In 2018, three
calcitonin gene-related peptide (CGRP) pathway
monoclonal antibodies,
erenumab,
fremanezumab and
galcanezumab, were approved in various parts of the world, including Europe and the US, and another,
eptinezumab, is pending, for the prevention of
migraine. In this article, episodic
migraine treatment is reviewed, although these medicines are approved and are just as effective for chronic
migraine. These new medicines usher a new phase in the preventive management of
migraine with
migraine-specific treatments. Data from phase III trials of CGRP pathway
monoclonal antibodies have shown they are efficacious, with adverse effect rates comparable to placebo. The combination of clear efficacy and excellent tolerability will be welcome in an area where poor adherence to current preventives is common.
Rimegepant,
ubrogepant and
lasmiditan are
migraine-specific acute
therapies yet to be approved by regulators. Phase III data for the respective
CGRP receptor antagonists, the
gepants, and the
serotonin 5-HT1F receptor agonist, the ditan, have been positive and free of cardiovascular adverse effects. These medicines are not
vasoconstrictors.

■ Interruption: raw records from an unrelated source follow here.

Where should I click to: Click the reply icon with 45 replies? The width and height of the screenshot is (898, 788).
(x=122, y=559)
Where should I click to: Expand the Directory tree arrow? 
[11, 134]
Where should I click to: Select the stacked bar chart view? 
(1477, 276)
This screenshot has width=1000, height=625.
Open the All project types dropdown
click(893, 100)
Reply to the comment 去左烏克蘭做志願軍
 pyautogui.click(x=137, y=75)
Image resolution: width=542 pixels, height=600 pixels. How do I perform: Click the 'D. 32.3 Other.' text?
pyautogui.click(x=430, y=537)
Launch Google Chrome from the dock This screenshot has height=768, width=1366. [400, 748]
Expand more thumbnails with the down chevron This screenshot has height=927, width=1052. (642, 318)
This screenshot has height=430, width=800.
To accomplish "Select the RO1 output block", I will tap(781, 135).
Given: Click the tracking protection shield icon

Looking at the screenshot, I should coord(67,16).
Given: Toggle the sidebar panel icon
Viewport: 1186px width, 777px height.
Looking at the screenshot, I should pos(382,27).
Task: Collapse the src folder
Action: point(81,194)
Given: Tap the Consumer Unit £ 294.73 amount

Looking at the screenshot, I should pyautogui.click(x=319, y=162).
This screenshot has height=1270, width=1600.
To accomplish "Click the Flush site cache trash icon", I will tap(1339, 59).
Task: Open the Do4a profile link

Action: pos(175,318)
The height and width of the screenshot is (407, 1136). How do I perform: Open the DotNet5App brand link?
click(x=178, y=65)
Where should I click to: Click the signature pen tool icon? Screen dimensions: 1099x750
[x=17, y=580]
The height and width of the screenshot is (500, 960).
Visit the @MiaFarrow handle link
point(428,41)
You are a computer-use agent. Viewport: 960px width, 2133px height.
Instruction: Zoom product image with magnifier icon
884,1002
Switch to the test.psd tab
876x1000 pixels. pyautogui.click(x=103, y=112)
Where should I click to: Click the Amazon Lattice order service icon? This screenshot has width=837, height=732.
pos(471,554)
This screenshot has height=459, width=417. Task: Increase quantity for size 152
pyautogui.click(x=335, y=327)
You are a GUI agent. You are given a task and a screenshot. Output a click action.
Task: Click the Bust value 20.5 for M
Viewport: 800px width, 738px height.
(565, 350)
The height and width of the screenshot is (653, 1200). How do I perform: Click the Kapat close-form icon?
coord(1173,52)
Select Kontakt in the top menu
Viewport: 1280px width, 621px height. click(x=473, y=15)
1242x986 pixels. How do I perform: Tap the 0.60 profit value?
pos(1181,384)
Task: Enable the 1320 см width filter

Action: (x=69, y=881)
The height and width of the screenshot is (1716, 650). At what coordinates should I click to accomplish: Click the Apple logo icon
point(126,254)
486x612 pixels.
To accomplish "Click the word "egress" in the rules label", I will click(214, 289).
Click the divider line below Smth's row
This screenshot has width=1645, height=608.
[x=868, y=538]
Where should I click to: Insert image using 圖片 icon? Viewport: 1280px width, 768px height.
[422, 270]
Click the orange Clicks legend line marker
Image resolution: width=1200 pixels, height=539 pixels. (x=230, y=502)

When approved, they could meet the acute
therapy demand of patients with cardiovascular risk factors where
triptans are contraindicated. Beyond this,
gepants will see the most disruptive development in
migraine management in generations with medicines that can have both acute and preventive effects, the latter evidenced by data from the discontinued
drug telcagepant and the early-phase
drug atogepant. Moreover, one can expect no risk of
medication overuse syndromes with
gepants since the more patients take, the less
migraines they have. During the next years, as experience with
monoclonal antibodies grows in clinical practice, we can expect an evolution in
migraine management to take shape. Clinicians will be able to offer treatment patients want rather than trying to fit migraineurs into therapeutic boxes for their management. Despite pessimistic susurrations of a largely addlepated form, many patients, and physicians, will welcome new options, and the challenges of new treatment paradigms, with optimism.